The upgrade was driven by strong demand across international markets, especially in the global data center services segment, encouraging fourth quarter and fiscal 2010 guidance and continuous efforts to expand the current facilities.
Third Quarter: Looking Back
Equinix’s third-quarter adjusted earnings per share of 27 cents were in line with the Zacks Consensus Estimate. However, revenue of $330.3 million was above the Zacks Consensus of 329.0 million. Both recurring and non-recurring revenues witnessed more than 45.0% year-over-year growth.
Cash gross margin (excluding depreciation, amortization and stock-based compensation) increased 100 basis points year over year to 65.0%.
Reported net income in the quarter came in at $11.2 million or 24 cents per diluted share versus net income of $18.8 million or 47 cents in the year-ago quarter.
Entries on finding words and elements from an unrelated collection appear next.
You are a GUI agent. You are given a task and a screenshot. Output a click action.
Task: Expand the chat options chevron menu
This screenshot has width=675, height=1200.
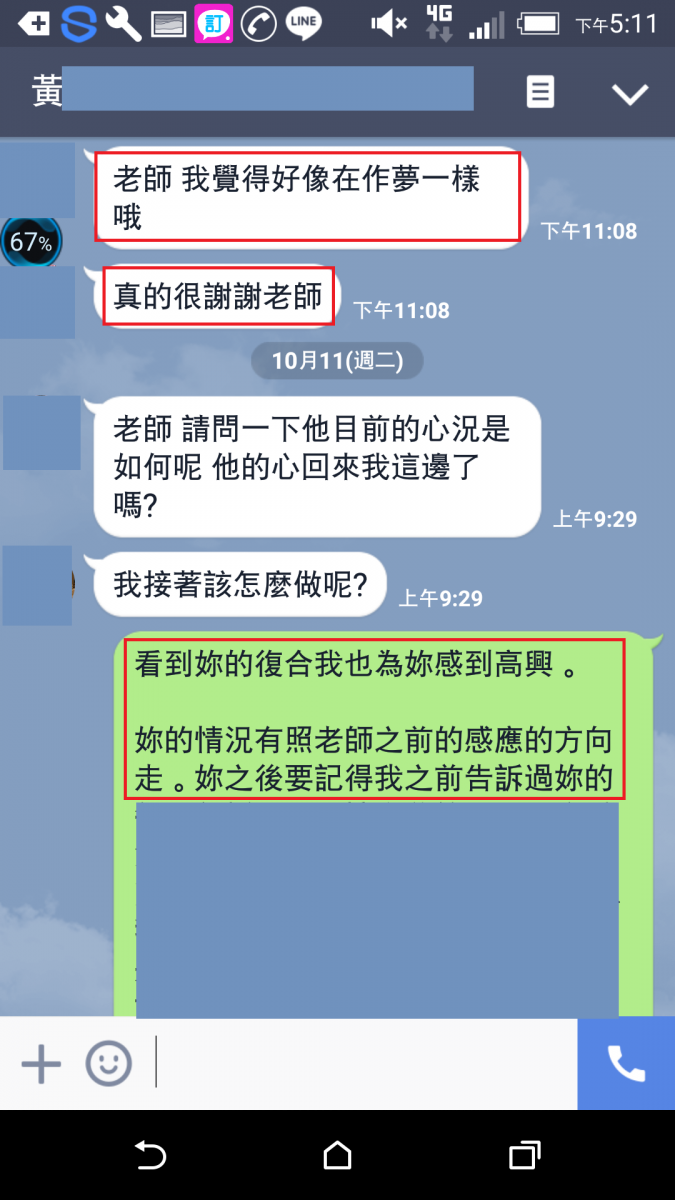pyautogui.click(x=630, y=94)
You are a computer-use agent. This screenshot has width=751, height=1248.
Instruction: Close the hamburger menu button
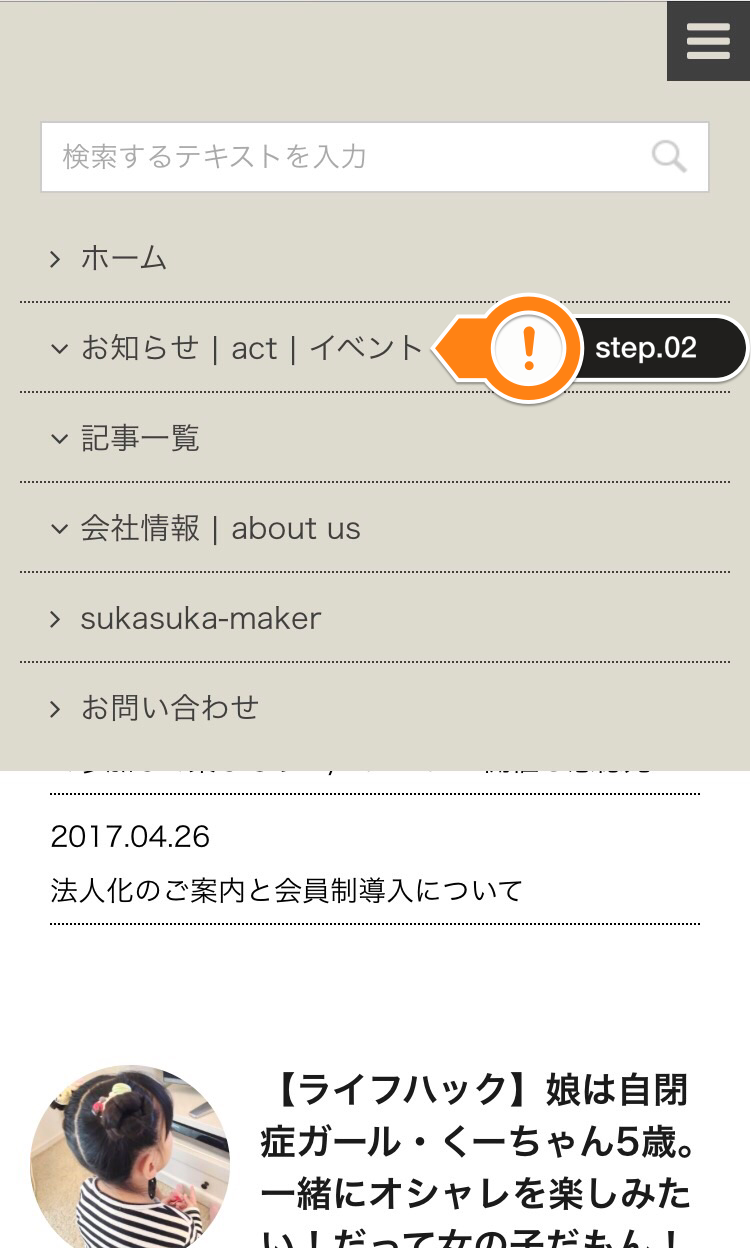[708, 41]
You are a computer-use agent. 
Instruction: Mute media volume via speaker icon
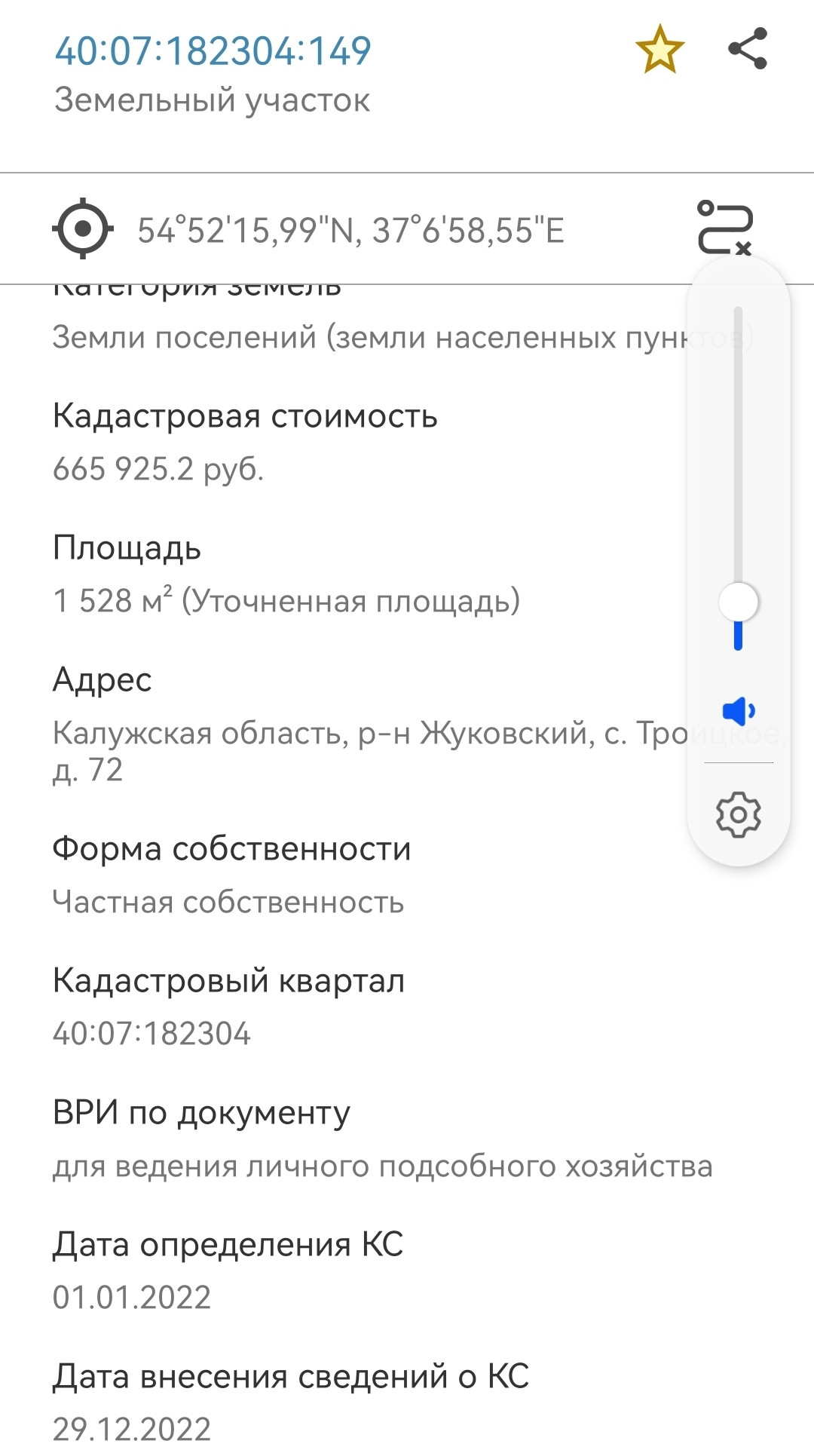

However, excluding restructuring charges and acquisition costs but including stock-based compensation, adjusted net income came in at $12.6 million or 27 cents.
For the fiscal 2010, Equinix expects total revenue to range between $1.21 billion and $1.22 billion. Cash gross margin is expected to be around 65%. Cash selling, general and administrative expenses are expected to be approximately $250.0 million. Adjusted EBITDA is expected around $542.0 million.
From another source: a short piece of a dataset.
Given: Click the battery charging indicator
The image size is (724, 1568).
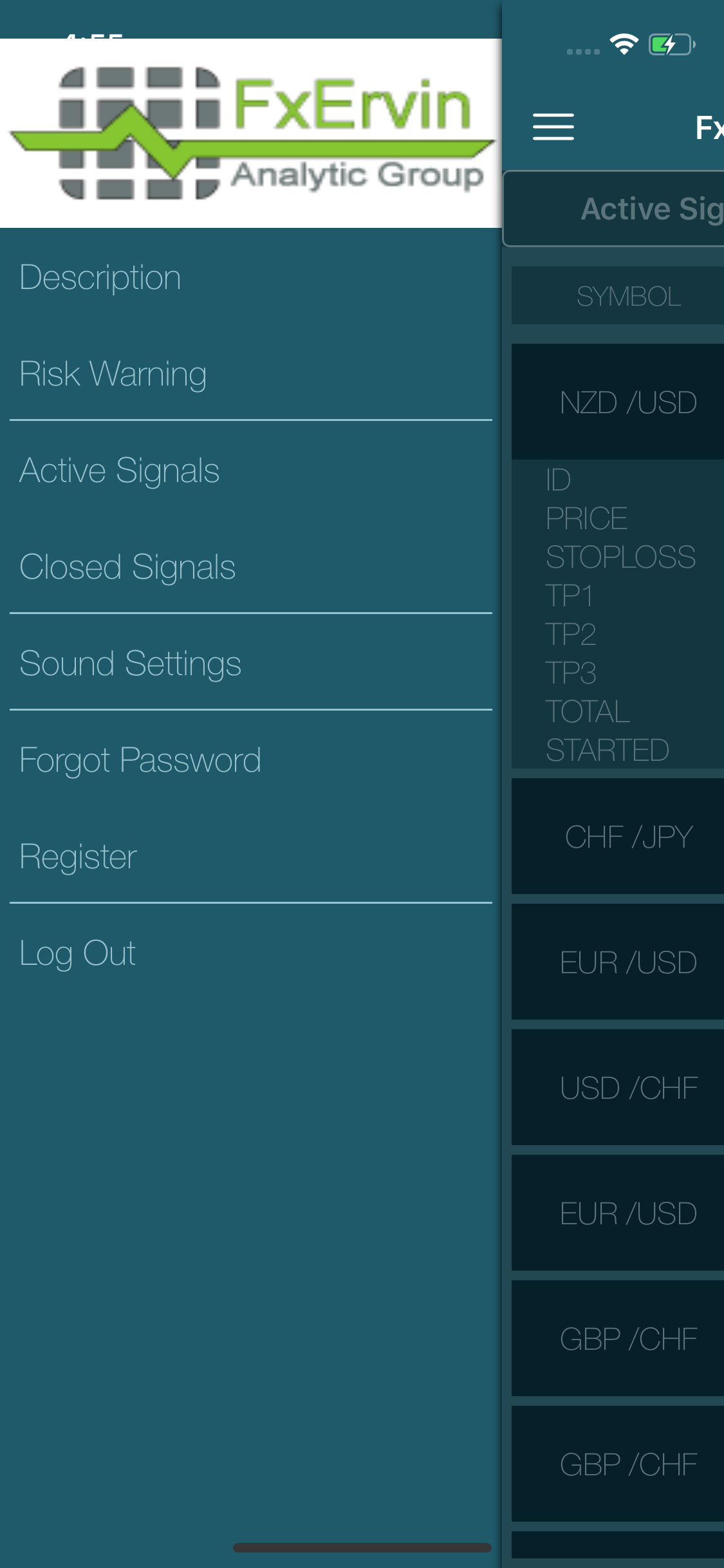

Capital expenditures are expected in the range of $560.0 to $580.0 million, comprising approximately $110.0 million of ongoing expenditures and $450.0 to $470.0 million of expansion activity.
For fiscal 2011, Equinix’s revenue is expected to be greater than $1.50 billion. Adjusted EBITDA is expected to be about $675.0 million. Capital expenditures are expected to be around $400.0 milion.
Market Research firm Interactive Data Corp. expects carrier-neutral co-location market to grow at a four-year CAGR of 23% to €2.0 billion in 2013 impacted by strong demand. We believe Equinix is well positioned to capitalize on growing market demand, as many service providers and enterprise network operators are already moving toward the evaluation and deployment of next-generation Ethernet services.
Moreover, we remain encouraged with Equinix’s facility expansion. In September, company announced its plans to build its third International Business Exchange (IBX) data center in Tokyo, TY3.
Tokyois a strategic market for Equinix due to the region’s access to bandwidth cable systems, and is regarded as the dominant market with respect to emerging wireless Internet access technology and networks in Asia. The TY3 IBX illustrates Equinix’s focus on this strategic market and its ability to add customer-driven capacity to its global platform.
Currently, Equinix has Zacks #1 Rank, implying a short-term Strong Buy rating.